Mais certain de pouvoir prétendre à cet abattement fiscal sans pour autant préciser le montant de sa valeur ajoutée, Philip Bassem assure que «ce placement va générer plus de 230 nouveaux emplois d’ici 2012, quand une seconde usine sera implantée et permettra d’exporter une partie de la production en République du Congo voisine. A terme, plus de 300 personnes seront employées par la filiale congolaise, en plus des 70 salariés déjà actifs aux sièges de Kinshasa, Lubumbashi et Goma».

Craintes de l’appropriation de terres arables

Par ailleurs, si cet investissement correspond au principe de «création de valeur partagée» qui prévaut chez Nestlé, à travers le recours aux matières premières locales et la contribution au développement du pays-cible, les nouvelles ambitions du leader mondial de l’agroalimentaire font craindre son appropriation de terres arables, surtout des cultures de café, au détriment des paysans locaux. Des appréhensions qui se fondent sur les expériences d’agriculteurs dans d’autres pays, et sur ce qu’ils entendent à la tv ou la radio. Mais cette intention a été démentie par Philip Bassem, via une interview produite par le groupe et publiée dans les journaux kinois.

Contactée par InfoSud pour répondre directement sur ces deux points, la délégation du groupe à Kinshasa n’a pas donné suite. Pour le moment, Nestlé Congo soutient un projet social baptisé «Nouvel Horizon», axé sur le renforcement des compétences des femmes sans revenu, qui gagnent leur vie en revendant les produits Nestlé, tels que Nescafé, Nido ou Cerelac.

Mais les Congolais espèrent surtout que cet investissement favorisera, à terme, l’émergence d’une classe moyenne de façon plus directe et l’amélioration des conditions de vie de milliers de petits producteurs.

Godefroid Bwiti Lumisa à Kinshasa, InfoSud/swissinfo.ch

Lors de la réception organisée dans le jardin de l’ambassade de Suisse à Kinshasa, la capitale, à l’occasion de la fête nationale de la Confédération suisse, Linus von Castelmur s’est montré positif quant à la situation de la République Démocratique du Congo (RDC).

Selon l’ambassadeur suisse, la récente atteinte par la RDC du point d’achèvement du Programme pour les pays pauvres très endettés (PPTE) témoigne d’un «encourageant début de stabilisation macro-économique », avec une annulation supérieure à 90 % de la dette extérieure, estimée à près de 14 milliards de dollars US.

«La Suisse s’intéresse à l’Afrique et à la RDC», a assuré von Castelmur, en écho aux propos de la ministre helvétique des Affaires étrangères, Micheline Calmy-Rey, lors de sa visite en février dernier à Kinshasa. Chaque année la Suisse contribue pour une trentaine de millions de dollars US, sous forme d’assistance humanitaire, de coopération au développement et de soutien à la stabilisation.

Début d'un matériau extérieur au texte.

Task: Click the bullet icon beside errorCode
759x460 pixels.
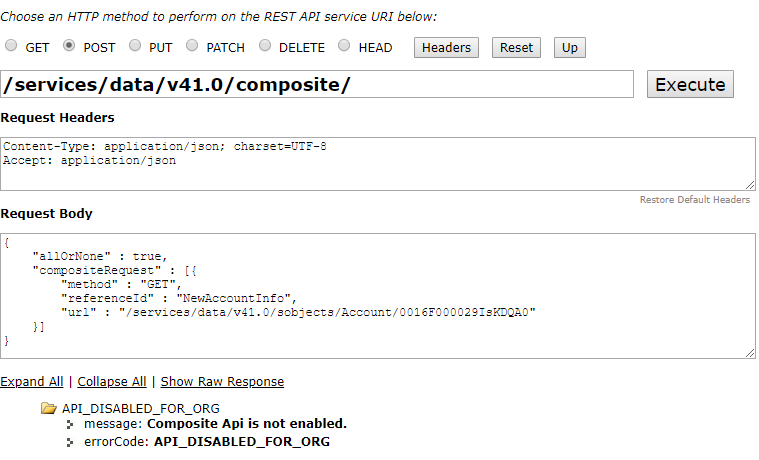Action: tap(71, 441)
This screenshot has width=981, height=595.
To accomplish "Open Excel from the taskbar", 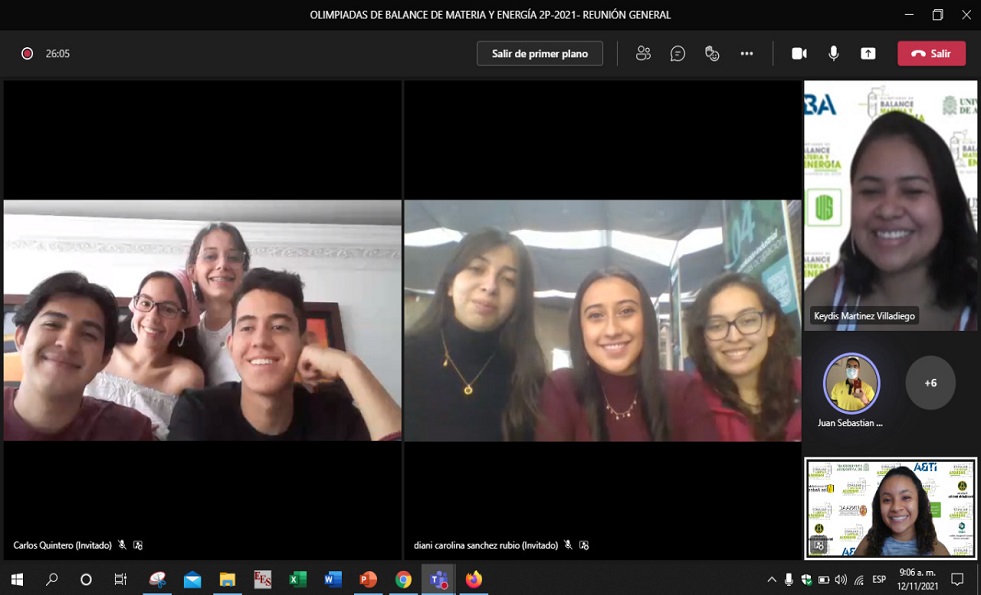I will (x=298, y=580).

Ce projet fait partie d’un investissement de 150 millions CHF de Nestlé en Afrique équatoriale, sur les 3 prochaines années.

Cette zone contient 400 millions de consommateurs potentiels. Et d’ici 2012, Nestlé compte créer 750 emplois dans la région.

Des usines similaires à la RDC seront construites en Angola -25 millions CHF- pour supplanter les importations du Brésil et du Portugal, de même qu’au Mozambique -30 millions CHF- pour soutenir la demande croissante nationale et dans les pays voisins.

Le groupe étendra les capacités des installations existantes au Zimbabwe -25 millions CHF- et au Kenya -30 millions CHF- en inaugurant une ligne de production pour appuyer Nestlé Professional, sa nouvelle division de services alimentaires.